Personal information
- Born: Boris Franzevich Gulko February 9, 1947 (age 79) Erfurt, Germany
- Spouse: Anna Akhsharumova

Chess career
- Country: Soviet Union (before 1986) Israel (1986–1987) United States (after 1987)
- Title: Grandmaster (1976)
- FIDE rating: 2542 (September 2026)
- Peak rating: 2644 (January 2000)
- Peak ranking: No. 14 (January 1989)

= Boris Gulko =

Soviet-American chess grandmaster (born 1947)

Boris Franzevich Gulko (Борис Францевич Гулько; born February 9, 1947) is a Soviet-American Grandmaster in chess. Notably, he is the only person to win both the Soviet Chess Championship and the U.S. Chess Championship, and one of the few players with a plus score against Garry Kasparov.

==Life and career==

Boris Gulko was born in 1947 to a Jewish family. His father was a soldier of the Red Army and was stationed in Soviet-occupied Germany. His family returned to the Soviet Union after a few years. Gulko became an International Master in 1975, and a Grandmaster in 1976. He won the USSR Chess Championship at Leningrad in 1977 along with Iosif Dorfman. The Soviets usually would break ties for the title of Soviet Champion with a multi-game match, and 1977 was no exception. However, Gulko and Dorfman were even after the six game playoff, so they shared the title and prestige of Soviet Champion. They finished half a point ahead of a field that included three former World Champions. Shortly after, Gulko applied to leave the country, but permission was refused. He and his wife, Anna Akhsharumova, who is a Woman Grandmaster of chess, became prominent Soviet Refuseniks. As a vehement anti-Communist, he was once arrested and beaten by KGB agents.

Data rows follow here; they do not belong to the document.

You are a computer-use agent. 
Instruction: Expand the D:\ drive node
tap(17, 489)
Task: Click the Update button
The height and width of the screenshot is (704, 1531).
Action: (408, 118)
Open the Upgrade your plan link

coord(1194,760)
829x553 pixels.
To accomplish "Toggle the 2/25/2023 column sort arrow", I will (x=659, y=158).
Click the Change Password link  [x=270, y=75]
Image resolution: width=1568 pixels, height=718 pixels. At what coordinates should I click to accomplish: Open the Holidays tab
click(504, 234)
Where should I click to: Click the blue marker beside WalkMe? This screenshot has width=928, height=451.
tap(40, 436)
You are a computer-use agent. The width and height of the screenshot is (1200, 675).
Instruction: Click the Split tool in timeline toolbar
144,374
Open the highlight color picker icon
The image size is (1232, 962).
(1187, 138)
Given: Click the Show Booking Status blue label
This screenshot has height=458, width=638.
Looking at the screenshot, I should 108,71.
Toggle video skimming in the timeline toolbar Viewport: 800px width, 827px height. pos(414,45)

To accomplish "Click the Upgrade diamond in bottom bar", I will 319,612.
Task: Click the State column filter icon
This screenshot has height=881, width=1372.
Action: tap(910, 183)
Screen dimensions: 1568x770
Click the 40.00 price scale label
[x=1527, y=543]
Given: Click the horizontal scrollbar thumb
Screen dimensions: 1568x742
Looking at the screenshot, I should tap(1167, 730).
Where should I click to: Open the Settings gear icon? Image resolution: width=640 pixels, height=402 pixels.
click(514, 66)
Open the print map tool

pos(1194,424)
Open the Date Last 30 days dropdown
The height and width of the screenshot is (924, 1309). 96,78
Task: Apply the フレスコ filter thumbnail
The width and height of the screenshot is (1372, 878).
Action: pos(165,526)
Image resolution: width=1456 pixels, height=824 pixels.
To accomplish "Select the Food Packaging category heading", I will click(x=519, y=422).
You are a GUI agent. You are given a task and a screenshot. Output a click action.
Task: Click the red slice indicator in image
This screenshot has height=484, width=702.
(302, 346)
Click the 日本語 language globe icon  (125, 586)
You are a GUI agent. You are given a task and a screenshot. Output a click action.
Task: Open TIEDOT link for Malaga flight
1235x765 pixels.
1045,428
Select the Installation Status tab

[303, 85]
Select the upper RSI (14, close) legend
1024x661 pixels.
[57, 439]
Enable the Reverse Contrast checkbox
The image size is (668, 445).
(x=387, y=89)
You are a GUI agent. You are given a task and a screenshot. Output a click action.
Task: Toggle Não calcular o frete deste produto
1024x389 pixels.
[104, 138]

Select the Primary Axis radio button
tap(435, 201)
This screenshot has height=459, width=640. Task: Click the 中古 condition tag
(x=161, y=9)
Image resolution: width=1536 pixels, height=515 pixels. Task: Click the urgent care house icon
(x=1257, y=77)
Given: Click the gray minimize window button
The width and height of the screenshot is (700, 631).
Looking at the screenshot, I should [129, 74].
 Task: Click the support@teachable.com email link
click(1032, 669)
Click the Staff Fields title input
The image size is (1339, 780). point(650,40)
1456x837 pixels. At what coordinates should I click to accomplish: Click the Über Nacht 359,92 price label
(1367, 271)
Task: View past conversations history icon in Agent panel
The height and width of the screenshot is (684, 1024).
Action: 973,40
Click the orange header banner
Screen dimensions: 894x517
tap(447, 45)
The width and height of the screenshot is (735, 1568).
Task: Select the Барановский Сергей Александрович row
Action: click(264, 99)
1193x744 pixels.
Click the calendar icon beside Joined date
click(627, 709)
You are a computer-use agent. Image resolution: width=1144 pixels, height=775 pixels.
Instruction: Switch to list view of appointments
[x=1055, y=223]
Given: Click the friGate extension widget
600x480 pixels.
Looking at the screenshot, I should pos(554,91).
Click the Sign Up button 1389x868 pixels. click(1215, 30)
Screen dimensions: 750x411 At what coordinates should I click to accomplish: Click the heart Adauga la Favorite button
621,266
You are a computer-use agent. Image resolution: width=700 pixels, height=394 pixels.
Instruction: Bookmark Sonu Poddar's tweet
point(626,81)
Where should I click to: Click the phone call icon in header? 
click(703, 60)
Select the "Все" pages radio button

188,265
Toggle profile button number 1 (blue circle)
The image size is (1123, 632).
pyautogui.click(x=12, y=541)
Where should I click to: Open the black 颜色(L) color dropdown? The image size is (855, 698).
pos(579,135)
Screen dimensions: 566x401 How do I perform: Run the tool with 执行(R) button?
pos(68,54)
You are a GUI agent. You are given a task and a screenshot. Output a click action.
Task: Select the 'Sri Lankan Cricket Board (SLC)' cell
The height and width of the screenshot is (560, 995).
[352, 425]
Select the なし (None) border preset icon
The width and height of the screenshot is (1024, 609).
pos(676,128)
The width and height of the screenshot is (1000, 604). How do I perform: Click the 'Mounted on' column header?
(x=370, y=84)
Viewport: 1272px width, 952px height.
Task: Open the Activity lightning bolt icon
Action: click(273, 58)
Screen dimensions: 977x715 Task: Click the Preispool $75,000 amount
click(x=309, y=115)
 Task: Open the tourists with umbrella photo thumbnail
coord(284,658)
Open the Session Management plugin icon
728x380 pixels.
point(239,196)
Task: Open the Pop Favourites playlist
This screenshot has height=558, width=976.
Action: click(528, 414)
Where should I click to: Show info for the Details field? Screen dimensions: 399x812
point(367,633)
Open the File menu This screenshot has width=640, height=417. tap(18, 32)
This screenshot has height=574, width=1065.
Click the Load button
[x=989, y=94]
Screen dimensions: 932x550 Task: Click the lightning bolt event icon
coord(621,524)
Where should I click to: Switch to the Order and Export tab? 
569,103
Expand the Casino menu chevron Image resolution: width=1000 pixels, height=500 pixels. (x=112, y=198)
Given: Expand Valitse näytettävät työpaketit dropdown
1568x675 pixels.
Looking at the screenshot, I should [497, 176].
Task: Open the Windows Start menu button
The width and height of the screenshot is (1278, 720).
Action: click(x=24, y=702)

They weren't allowed in top-level chess competition until the period of glasnost arrived, and Gulko was finally allowed to emigrate to the United States in 1986. "Thirty-nine is too old to start playing and training to reach the highest achievement in chess," said Gulko, "those seven years were a serious blow for my chess career, but I don't regret them."

After moving to the U.S. he won the U.S. Chess Championship in 1994 and 1999. He is the only chess player ever to have held both the American and Soviet championship titles. Gulko also holds an amazing positive score against Garry Kasparov, with three victories, four draws, and only one defeat, in games played from 1978 to 2001 (according to ChessGames.com). In 1998, Gulko won clear first place at the U.S. Masters Chess Championship.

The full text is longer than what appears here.